JAMIL CHADE – Correspondente em Genebra

Formação de cartel, clientelismo e até suspeita de assassinatos. A primeira Copa do Mundo no continente africano começa em pouco mais de 15 dias. Mas um estudo de mais de 250 páginas publicado pelo prestigiado Instituto de Estudos de Segurança (ISS, sigla em inglês) revela suspeitas de como as obras do Mundial estiveram permeadas por escândalos.

Denis Farrell/AP - 16/05/2010

Denis Farrell/AP – 16/05/2010

Construção do estádio de Nelspruit foi marcada por escândalos

 Escrito por jornalistas sul-africanos e pesquisadores e financiado por governos europeus, o estudo mostra como o orçamento público para o evento passou de meros US$ 300 milhões (aproximadamente R$564 milhões) para US$ 2,1 bilhões (em torno de R$ 3,9 bilhões) entre 2004 e 2010. A corrupção em Mundiais não é exclusividade africana. Na Alemanha em 2006, a construção do estádio de Munique terminou em prisão para dois dos principais responsáveis pelas obras.

No caso sul-africano, o caso mais dramático de suspeita de corrupção foi a construção do estádio de Nelspruit, por 100 milhões de euros. O presidente da assembleia local, Jimmy Mohlala, denunciou a corrupção por parte de uma empresa sul-africana e outra francesa. Em fevereiro de 2009, as denúncias foram confirmadas e as pessoas responsáveis pela gestão da licitação pública foram demitidas. Em fevereiro deste ano, Mohlala foi morto em um crime ainda sob investigação.

Até hoje, esse foi o único caso comprovado e punido de corrupção no Mundial de 2010. Mas uma série de suspeitas paira no ar e investigações estão em andamento. Uma das principais preocupações da Justiça sul-africana, segundo a ISS, tem sido o conflito de interesse entre autoridades locais e empresas, em esquemas de clientelismo. Segundo o estudo, o Tribunal de Contas da África do Sul identificou 1,6 mil administradores públicos no país que também ocupariam algum tipo de cargo executivo em empresas. 50 mil funcionários públicos também aparecem como parte de empresas privadas.

O problema é que 60 milhões de euros em contratos para a Copa foram distribuídos pelas autoridades desde 2006. Segundo um informe oficial do Tribunal de Contas, muitos desses contratos acabaram nas mãos de familiares desses 50 mil funcionários públicos que também são parte de empresas privadas. “A maioria dos governos locais não tem um sistema para controlar conflito de interesse “, alertou o estudo.

Um caso seria a construção do estádio de Durban, por 300 milhões de euros. “Ainda que não haja nenhuma prova de corrupção, a construção do novo estádio favoreceu de maneira muito clara as empresas de obra pública “, afirmou o ISS. O estudo também mostra como o comitê de inspeção da Fifa concluiu que a Cidade do Cabo não precisaria construir um novo estádio.
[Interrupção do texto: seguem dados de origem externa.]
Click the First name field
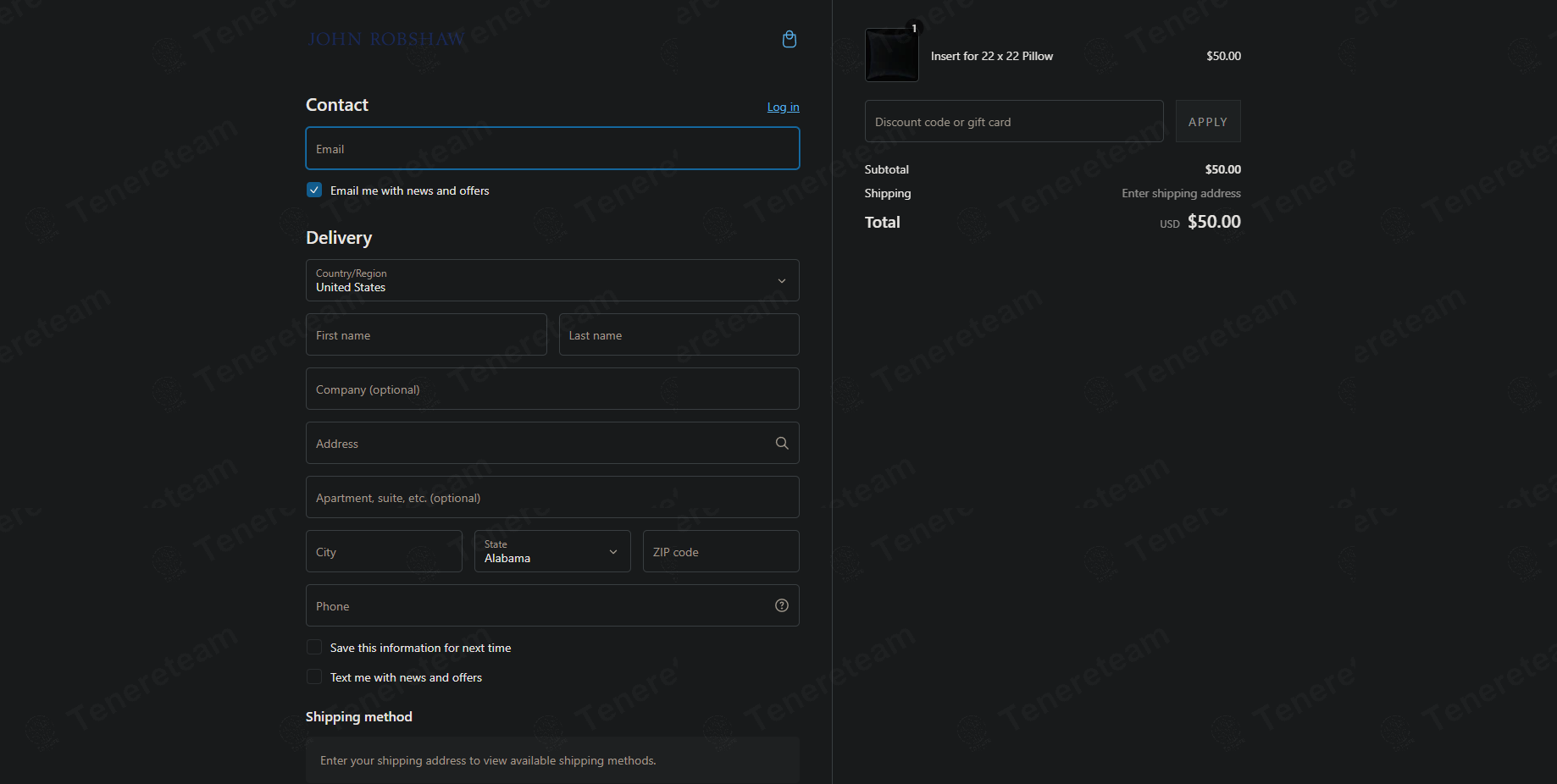Image resolution: width=1557 pixels, height=784 pixels. point(426,334)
Mas as autoridades acabaram optando por uma obra nova.

A pesquisa mostra como o governo sul-africanos ainda investiga o fato de que empresas de cimento e metal fecharam um acordo de preços – um cartel – e elevaram em 20% os valores dos materiais antes do início da construção dos estádios. As empresas sob investigação são a Murray & Roberts, Group Five, Grinaker-LTA, Wilson Bayly Holmes-Ovcon, Basil Read, Stefanutti Stocks, BAM International e a BouyguesConstruction. Uma conclusão sobre o processo somente será revelado após o Mundial.

Outro caso que chama a atenção da entidade é o contrato entre a prefeitura de Johannesburgo e a pequena empresa National Stadium SA (NSSA), criada em 2007. A companhia ganhou a licitação para controlar o principal estádio da Copa por dez anos. Com o contrato, a cidade perde todo a renda sobre o local por uma década, o que seria suficiente para pagar pelos custos da obra do Soccer City.

Entre os critérios para obter contratos públicos para a Copa, empresas teriam de demonstrar que negros faziam parte do comando das companhias. Segundo a ISS, poucos meses antes da licitação, a Global Event Management(GEM), que tem 50% das ações da NSSA, vendeu 26% das ações para um funcionário e ex-segurança da empresa, Gladwin Khangale. O ex-segurança é negro e daria as credenciais que a companhia precisava para competir na licitação.

O estudo ainda revela como os documentos sobre as licitações feitas pelos governos continuam sendo mantidos em sigilo e como não há qualquer perspectiva sobre quando os documentos que basearam as decisões se tornarão públicos.